Update: For some reason it appears the Times has pulled this awesome research tool. I'll try to find out why.
The New York Times launched an amazing research tool, creating a great online browser for all their content from 1851-1922. The Times is also offering the data in API so that, if you can, you can create your own browser. The Times blog says:
"As part of eliminating TimeSelect, The New York Times has decided to make all the public domain articles from 1851-1922 available free of charge. These articles are all in the form of images scanned from the original paper. In fact from 1851-1980, all 11 million articles are available as images in PDF format. To generate a PDF version of the article takes quite a bit of work — each article is actually composed of numerous smaller TIFF images that need to be scaled and glued together in a coherent fashion."
If you do research - or are in any way in need of scanning the 1855 adverts for local New York haberdashers - this is not to be missed. Check out the TimesMachine. (There might be some kind of server problems right now.)

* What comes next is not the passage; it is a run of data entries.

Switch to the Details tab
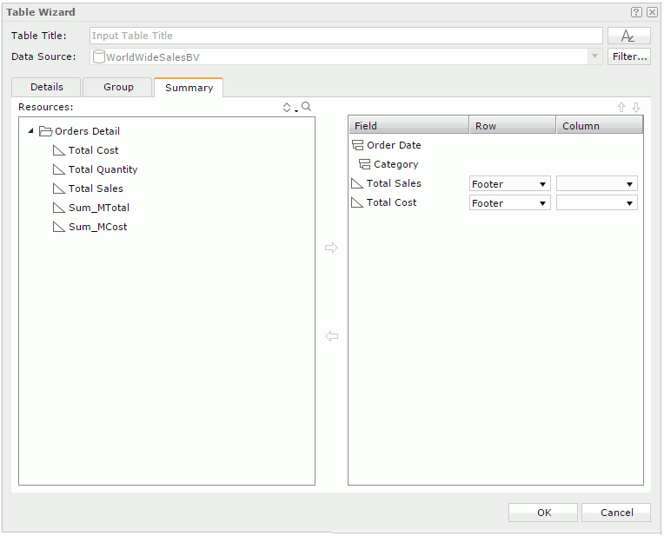Image resolution: width=664 pixels, height=536 pixels. 47,87
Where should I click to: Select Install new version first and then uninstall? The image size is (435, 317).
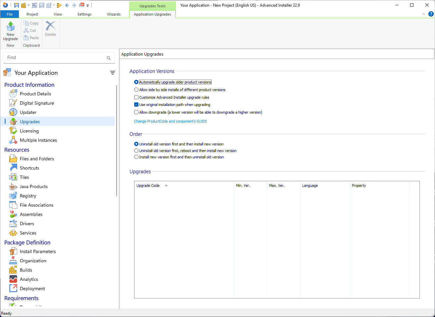click(x=136, y=157)
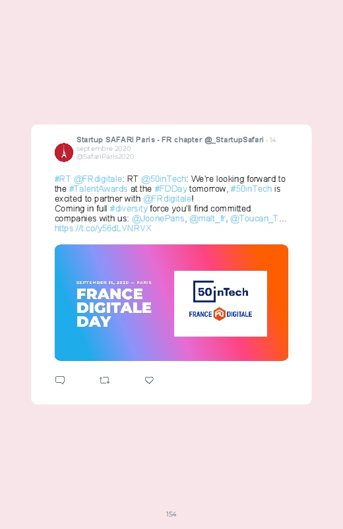343x529 pixels.
Task: Open the first @FRdigitale mention
Action: (x=98, y=179)
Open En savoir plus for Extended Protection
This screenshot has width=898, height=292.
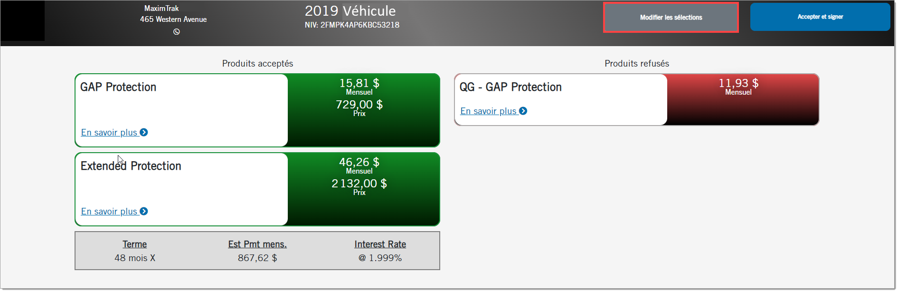[x=109, y=211]
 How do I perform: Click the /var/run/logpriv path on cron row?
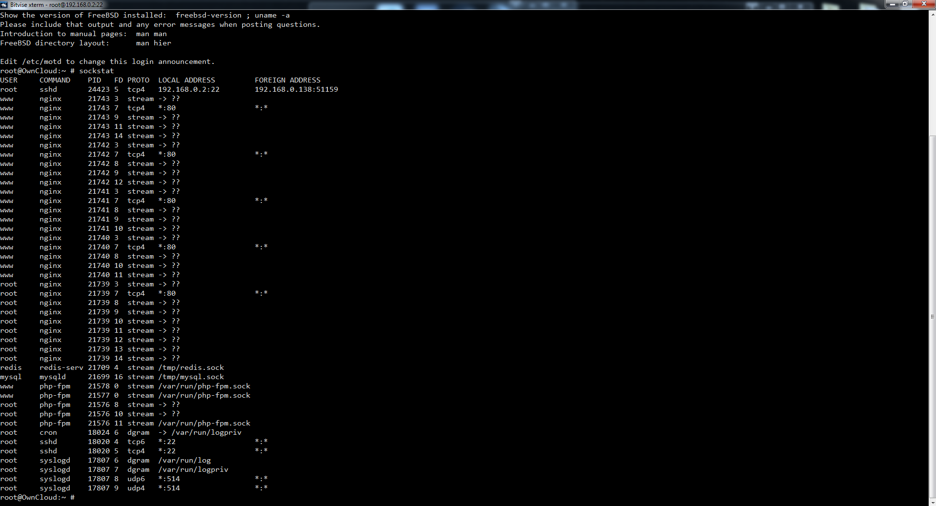pos(206,432)
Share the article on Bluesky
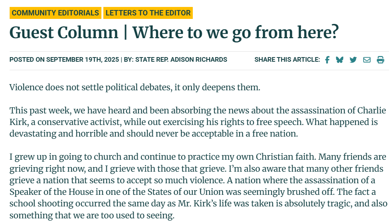 tap(339, 60)
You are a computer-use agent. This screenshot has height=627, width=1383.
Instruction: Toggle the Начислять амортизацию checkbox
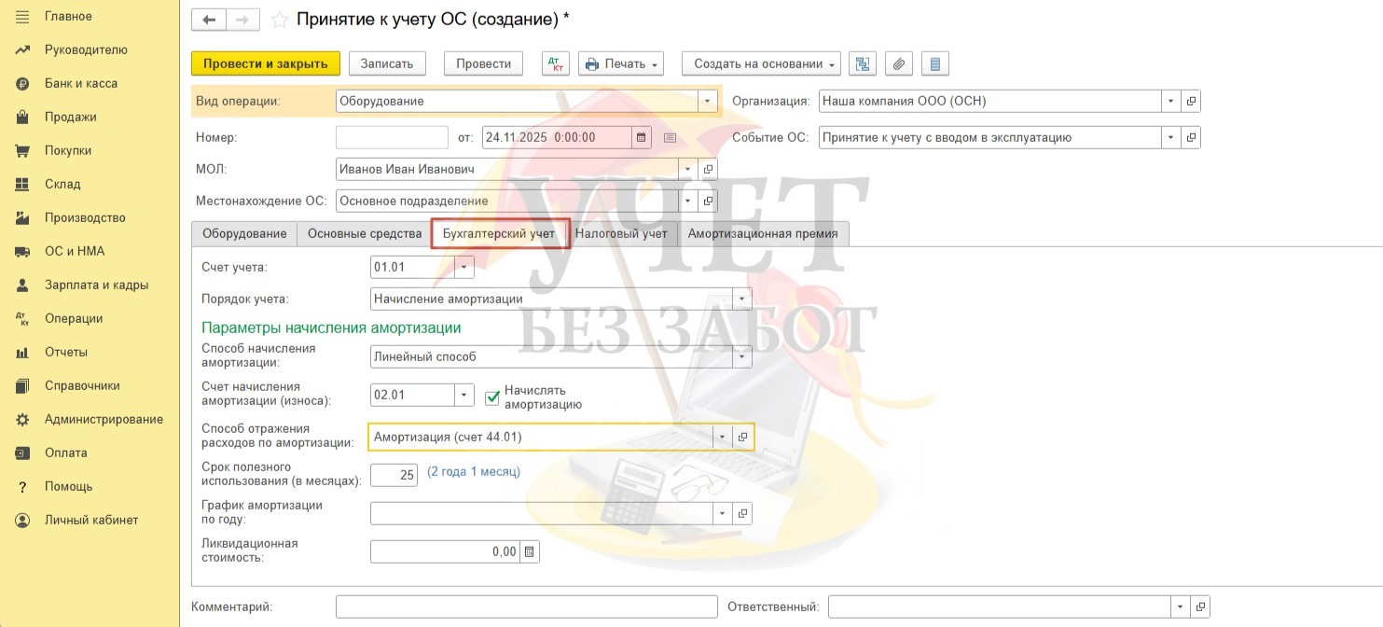(493, 397)
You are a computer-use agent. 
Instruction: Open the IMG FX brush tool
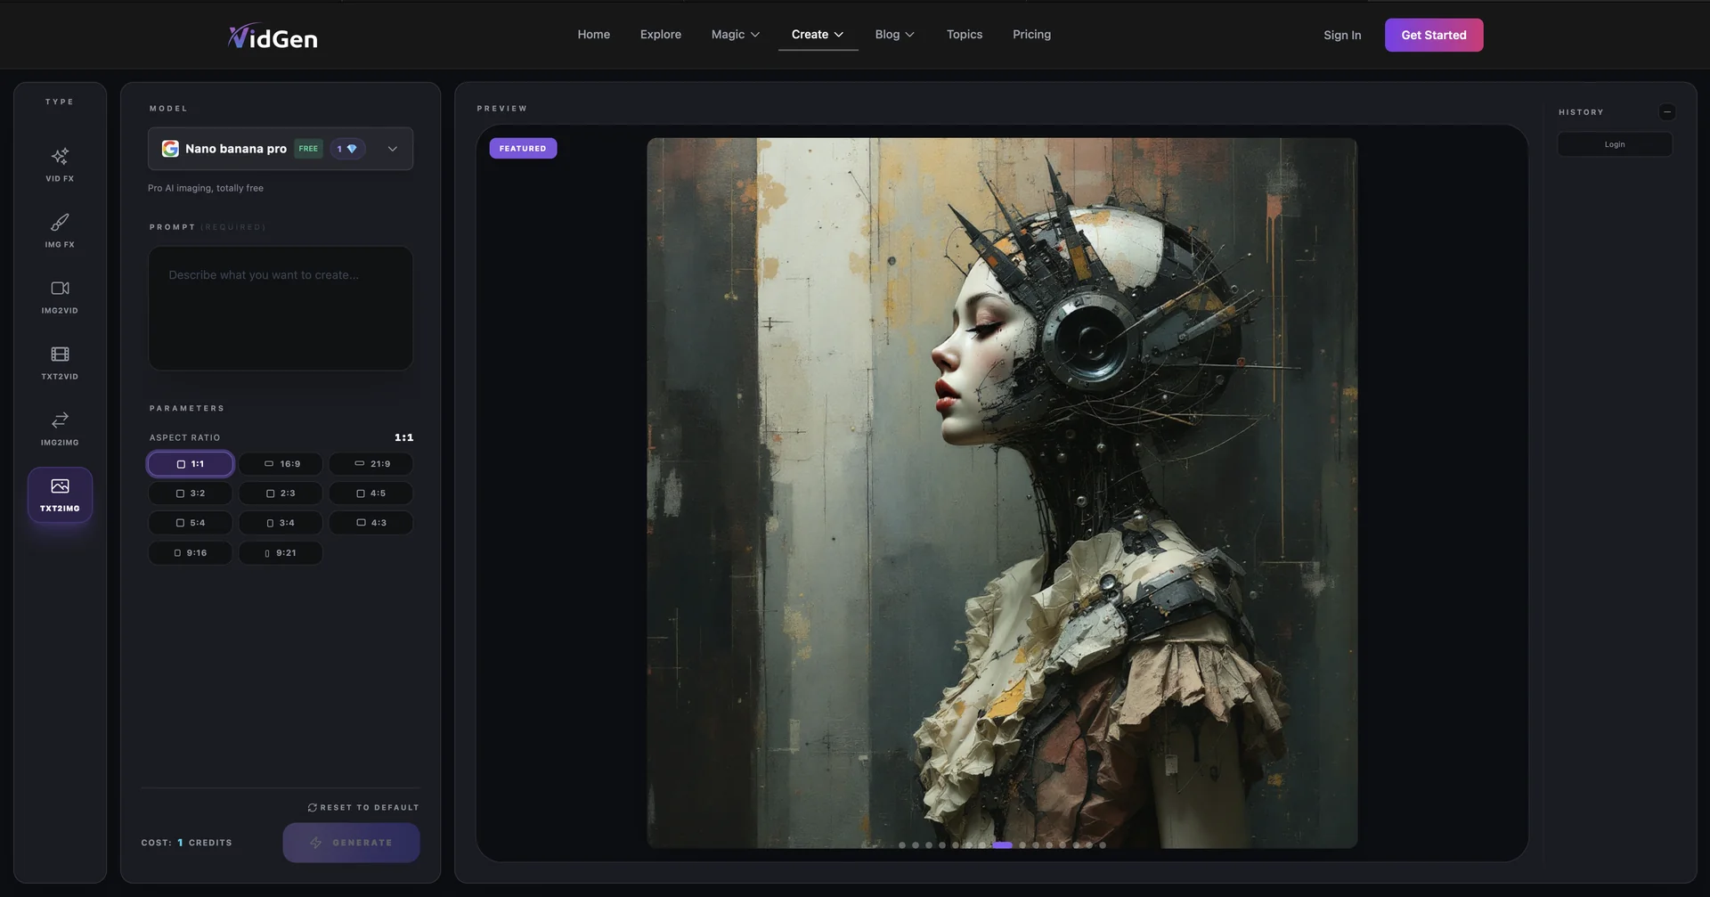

The article to the left references a large scale congressional investigation into lobbyist actions in an attempt to block President Woodrow Wilson's tariff bill, a key element of his New Freedom agenda. The investigation sought to discover if Senators had been bribed or received undue influence from these lobbyists and ultimately required every sitting Senator to testify to their personal finances, campaign contritbutions, and relationships with lobbyists and other company agents. This amounted to the first full disclosure by members of Congress in regards to the personal finances, their campaign contributors, and the nature of the lobby. A first for transparency in Congress.